--- Start of Record excerpts ---

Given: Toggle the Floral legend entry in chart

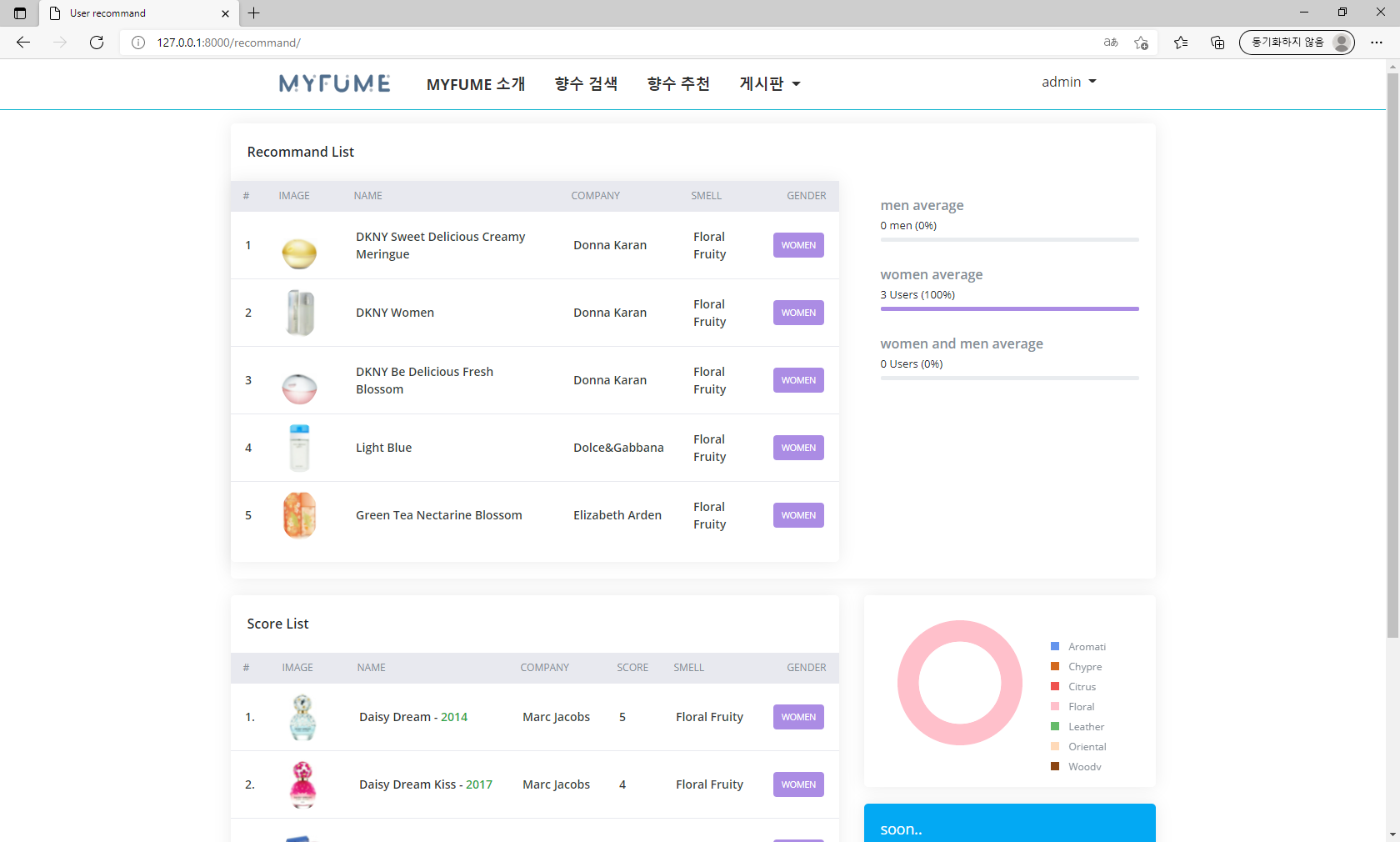Looking at the screenshot, I should (1081, 707).
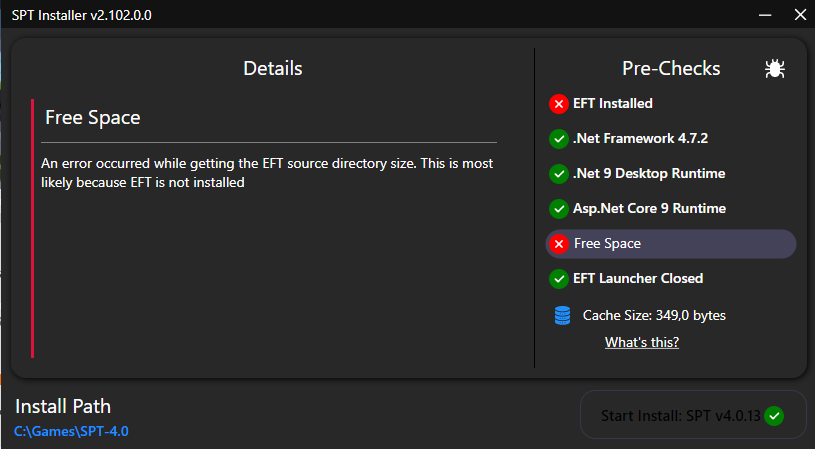Image resolution: width=815 pixels, height=449 pixels.
Task: Click the red X icon for EFT Installed
Action: click(x=559, y=104)
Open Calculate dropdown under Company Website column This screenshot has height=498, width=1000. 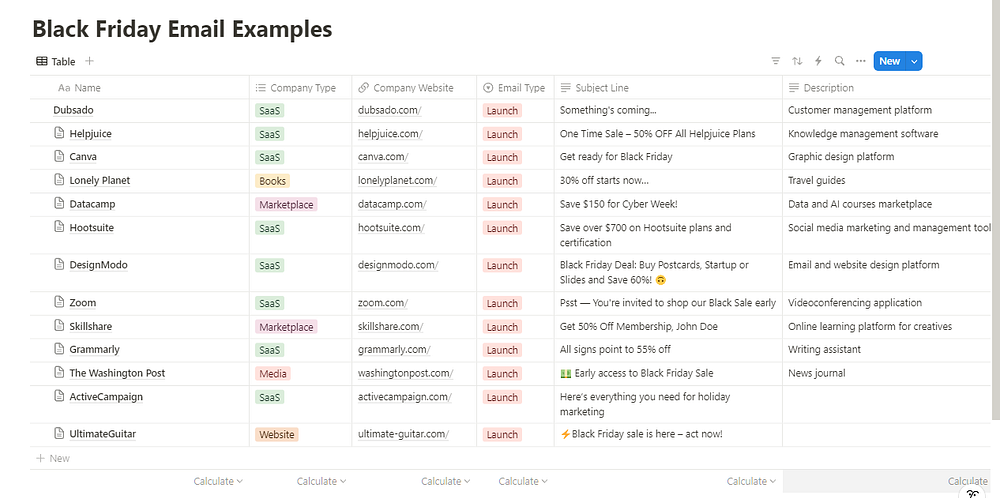(445, 481)
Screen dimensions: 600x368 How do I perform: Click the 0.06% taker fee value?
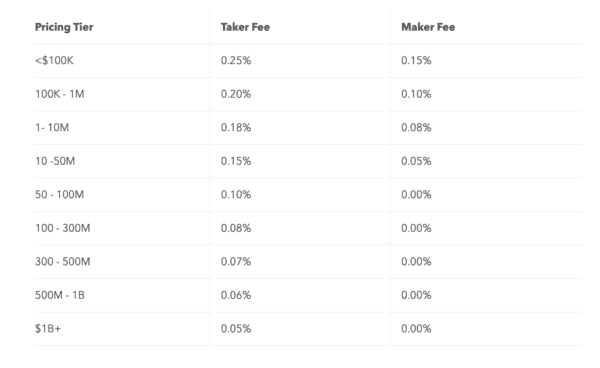(x=236, y=295)

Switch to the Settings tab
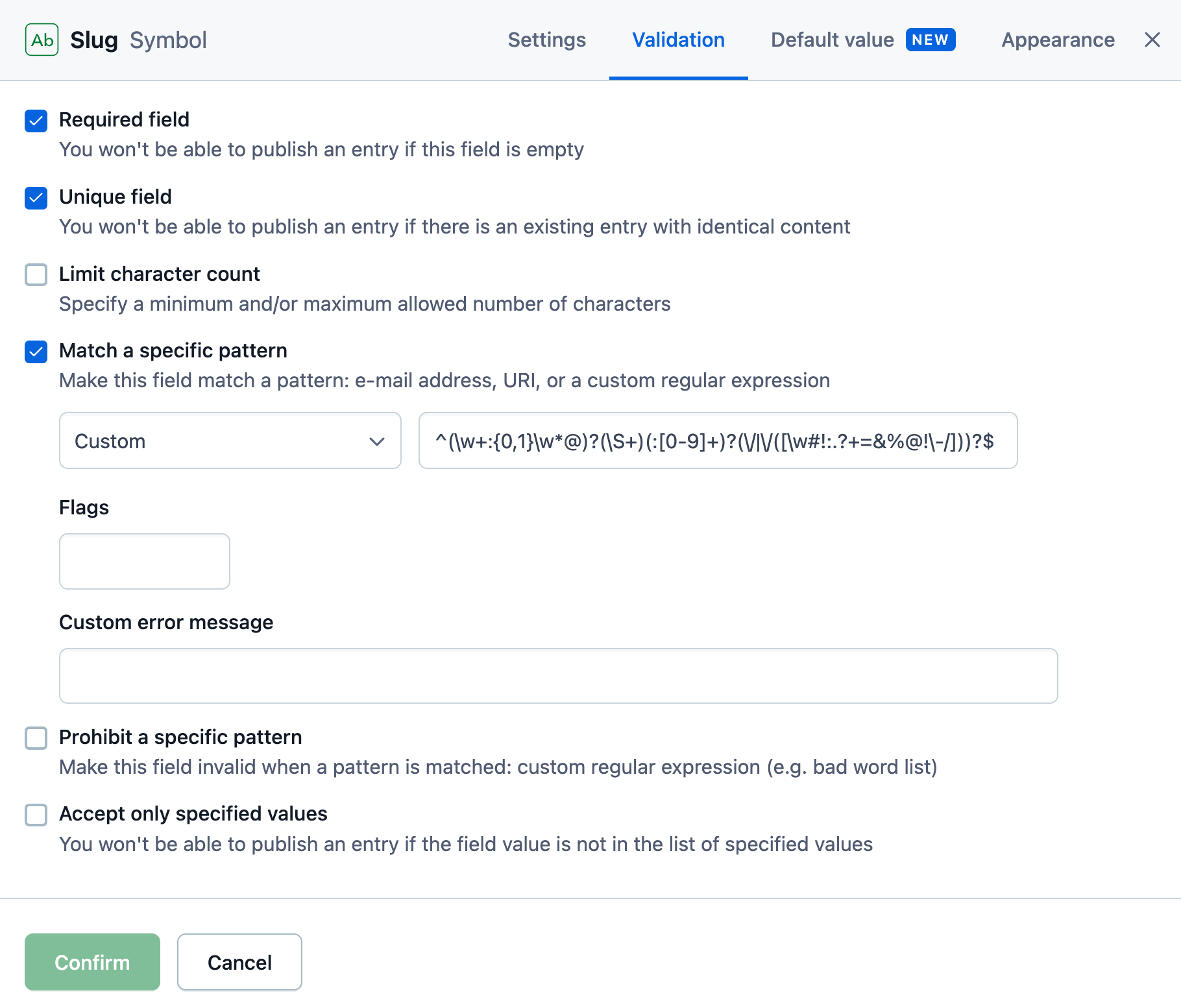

--- End of Record excerpts ---

Reproduce the items verbatim from the line containing "Screen dimensions: 600x368" through the end of the items, including both ends, and leave the pictures out.

## Written response
Screen dimensions: 600x368 How do I perform: Click the 0.06% taker fee value?
(x=236, y=295)

Switch to the Settings tab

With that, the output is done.